Ladrar a la puerta por la que todavía se asoma Santa Claus.

Mi perro se mueve alrededor de la mesa. Es Nochebuena y la gente está dando buena cuenta de un asado y varios entremeses mientras él, sin embargo, pasa desapercibido buscando unas migajas, arrastrándose entre pies que se mueven como mayor o menor intención.

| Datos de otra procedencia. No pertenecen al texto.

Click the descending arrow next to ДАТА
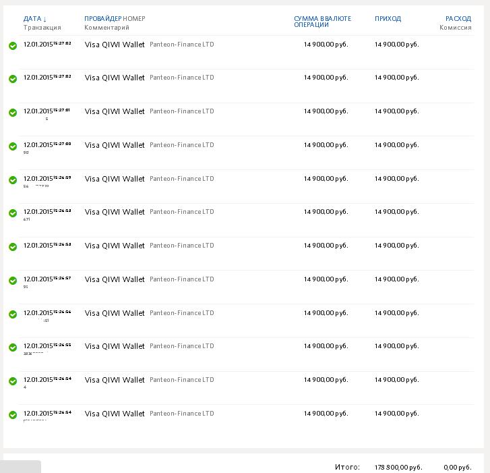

El pobre avanza despacio, ya está mayor y ha perdido parte de esa vitalidad que le caracterizaba. Desde que le conozco le he visto pasar de ser el principal animador de estas veladas a un mero vagabundo, que ya sabido, decide pasar sin que se le note, intentando que no le coja algún primo pequeño nuevo y le ponga del revés. Sabiendo que los caminos correctos pasan por sentarse como si fuera humano, y mover mucho la cola en busca de un trozo de pavo de esos que sobran al acabar la noche.
Se mueve con astucia, no es un perro pequeño y sin embargo no hace ningún ruido. Cada paso es como un saltito sobre unas pequeñas almohadas peludas. Mira hacia los lados sin que el viento se mueva y olisquea con más sabiduría que gracia, haciendo pocos esfuerzos, pero tan válidos como si fuera un perro de caza a punto de pescar a una herida liebre.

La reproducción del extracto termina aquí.